> _SUPPLIED MATERIAL_:

----------------------------------------

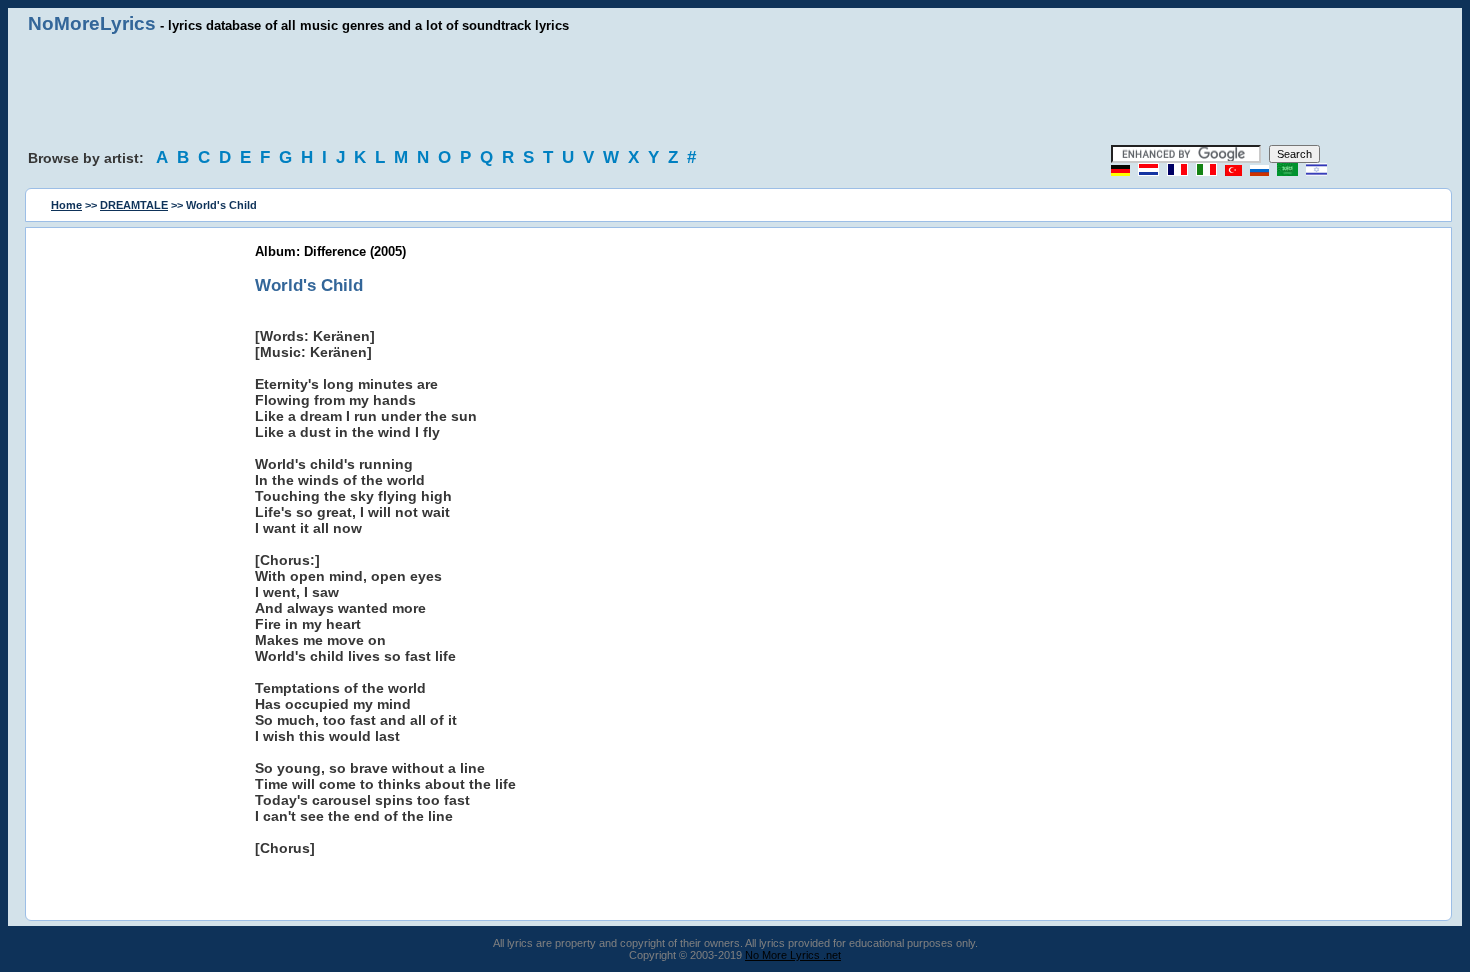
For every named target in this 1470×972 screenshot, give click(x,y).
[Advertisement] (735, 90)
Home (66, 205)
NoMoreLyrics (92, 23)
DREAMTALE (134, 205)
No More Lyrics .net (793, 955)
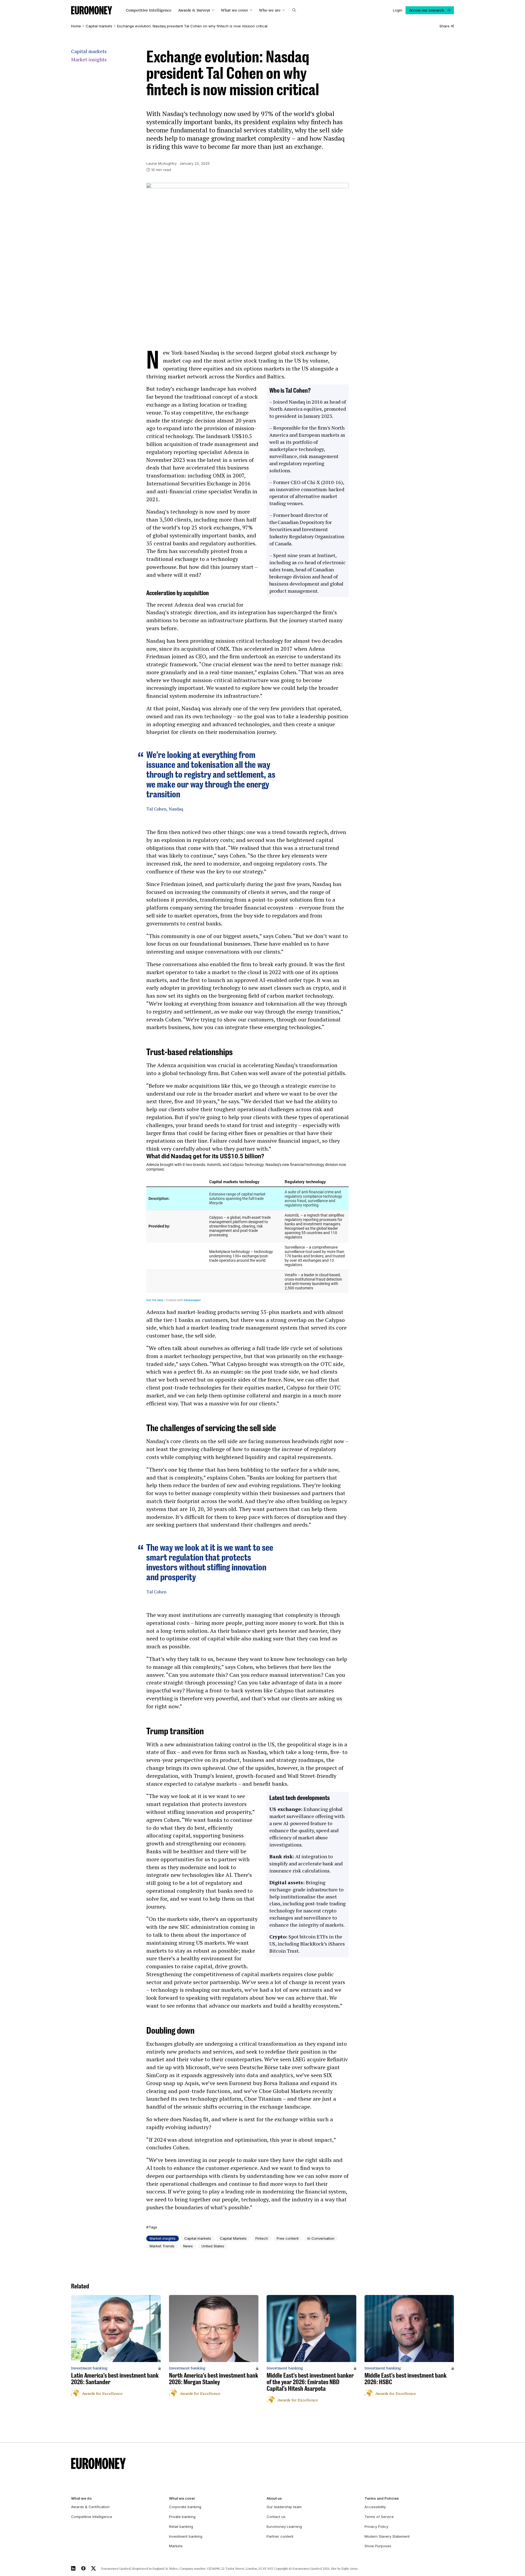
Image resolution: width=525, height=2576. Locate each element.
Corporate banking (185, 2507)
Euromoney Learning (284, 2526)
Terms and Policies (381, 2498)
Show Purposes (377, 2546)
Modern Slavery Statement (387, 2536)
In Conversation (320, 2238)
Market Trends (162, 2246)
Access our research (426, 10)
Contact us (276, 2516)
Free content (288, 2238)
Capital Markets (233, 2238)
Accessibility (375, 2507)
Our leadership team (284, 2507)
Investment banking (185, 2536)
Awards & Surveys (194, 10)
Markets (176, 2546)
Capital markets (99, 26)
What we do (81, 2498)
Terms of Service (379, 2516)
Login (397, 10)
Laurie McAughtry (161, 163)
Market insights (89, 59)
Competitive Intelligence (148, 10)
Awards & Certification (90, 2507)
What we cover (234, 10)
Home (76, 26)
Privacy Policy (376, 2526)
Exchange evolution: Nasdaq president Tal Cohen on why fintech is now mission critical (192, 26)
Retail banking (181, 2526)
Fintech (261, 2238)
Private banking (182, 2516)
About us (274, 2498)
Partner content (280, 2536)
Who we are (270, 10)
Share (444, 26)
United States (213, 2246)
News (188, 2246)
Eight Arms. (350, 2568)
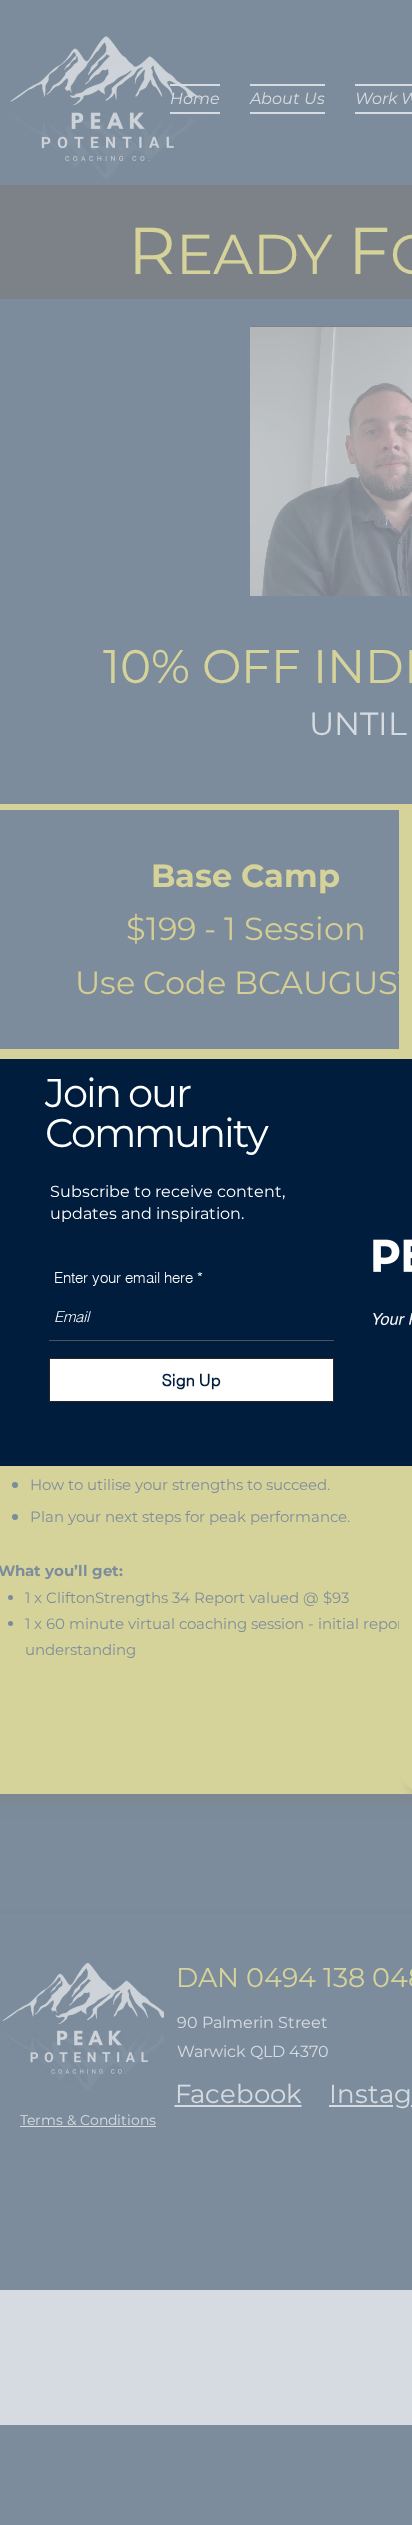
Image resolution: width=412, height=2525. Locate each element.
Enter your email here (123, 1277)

----------------------------------------

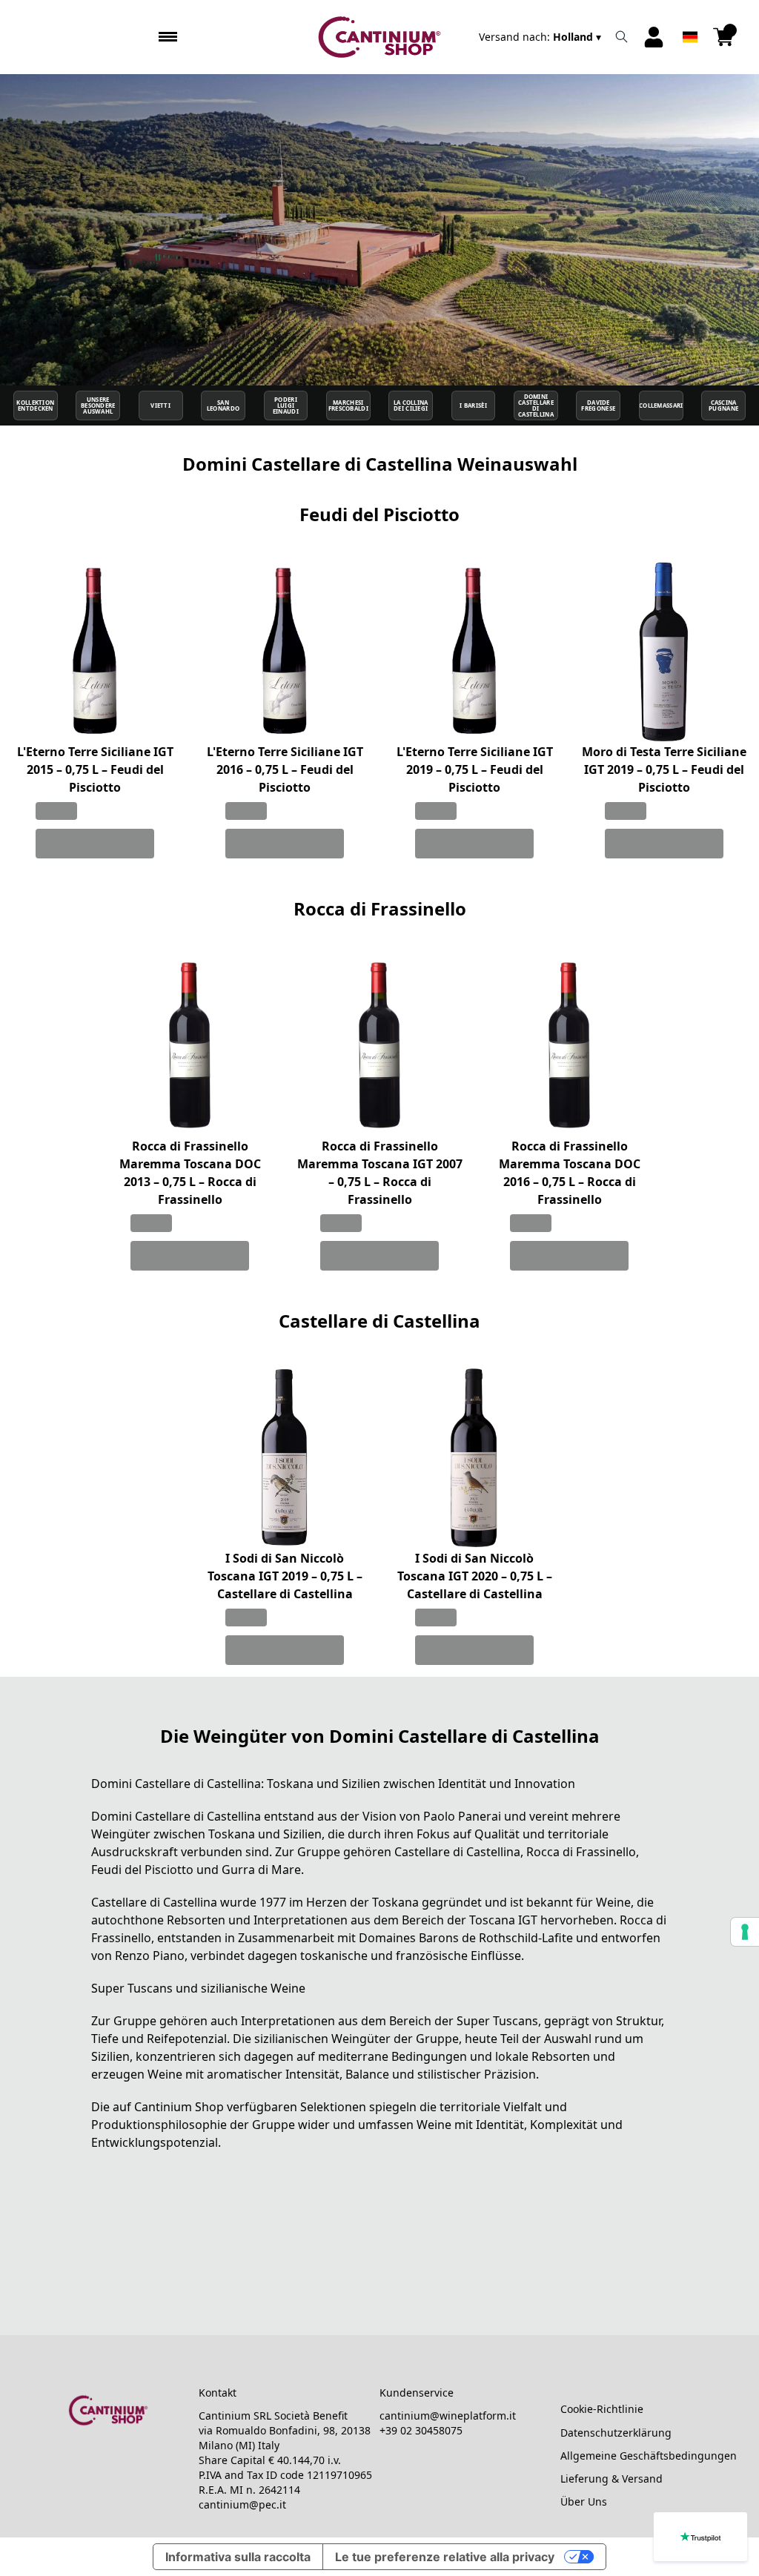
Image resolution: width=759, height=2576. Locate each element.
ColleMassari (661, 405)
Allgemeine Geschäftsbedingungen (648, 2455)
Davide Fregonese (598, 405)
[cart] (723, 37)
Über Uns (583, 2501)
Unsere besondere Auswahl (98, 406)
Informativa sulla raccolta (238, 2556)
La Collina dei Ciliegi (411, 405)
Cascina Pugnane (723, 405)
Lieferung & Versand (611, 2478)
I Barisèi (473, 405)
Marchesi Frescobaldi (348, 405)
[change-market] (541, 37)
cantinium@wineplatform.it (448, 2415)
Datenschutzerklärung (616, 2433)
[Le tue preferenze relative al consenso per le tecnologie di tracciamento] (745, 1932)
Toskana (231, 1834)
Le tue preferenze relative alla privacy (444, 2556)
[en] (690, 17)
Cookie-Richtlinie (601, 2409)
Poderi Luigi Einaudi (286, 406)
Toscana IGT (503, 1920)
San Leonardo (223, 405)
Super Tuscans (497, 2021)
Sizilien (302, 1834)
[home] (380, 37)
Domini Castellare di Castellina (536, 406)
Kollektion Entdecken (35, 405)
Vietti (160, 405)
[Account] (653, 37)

----------------------------------------

> _TASK ITEM_:
Output each line of the listing in which the string "width" is found.

> _REPLY_:
Image resolution: width=525, height=2576. Locate each element.
Image resolution: width=412, height=2525. Locate each element.
Image resolution: width=759, height=2576. Locate each element.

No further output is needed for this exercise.